THE RECORDS:
==*==

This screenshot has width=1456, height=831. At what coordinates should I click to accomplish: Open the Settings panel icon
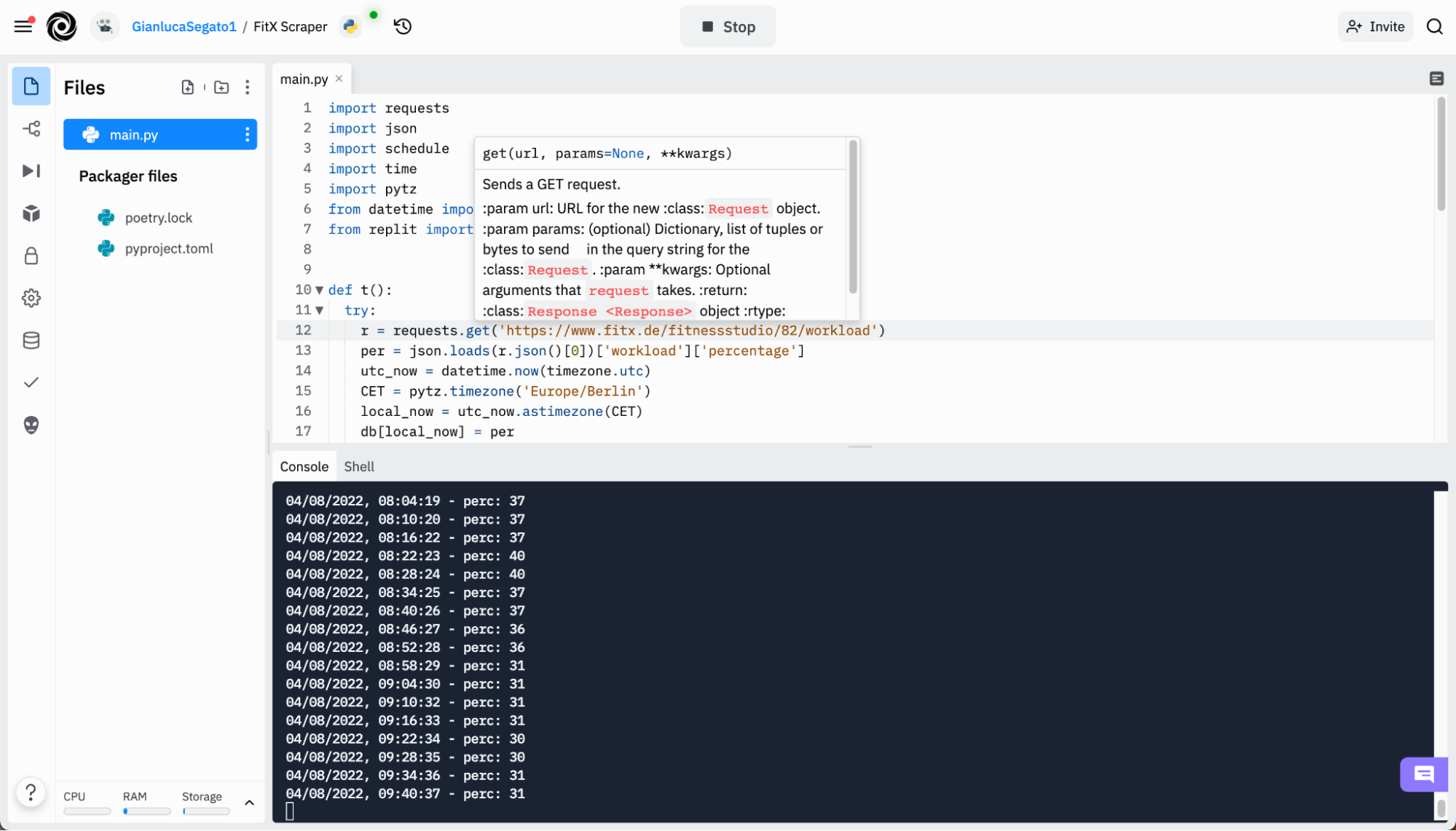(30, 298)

==*==

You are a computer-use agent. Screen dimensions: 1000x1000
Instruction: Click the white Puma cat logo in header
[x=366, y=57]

==*==

TASK OBJECTIVE: Copy the part of the records that opens with the line containing "You are a computer-use" and closes with the line containing "[x=366, y=57]", reproducing those lines exactly and including both.

THE RESULT:
You are a computer-use agent. Screen dimensions: 1000x1000
Instruction: Click the white Puma cat logo in header
[x=366, y=57]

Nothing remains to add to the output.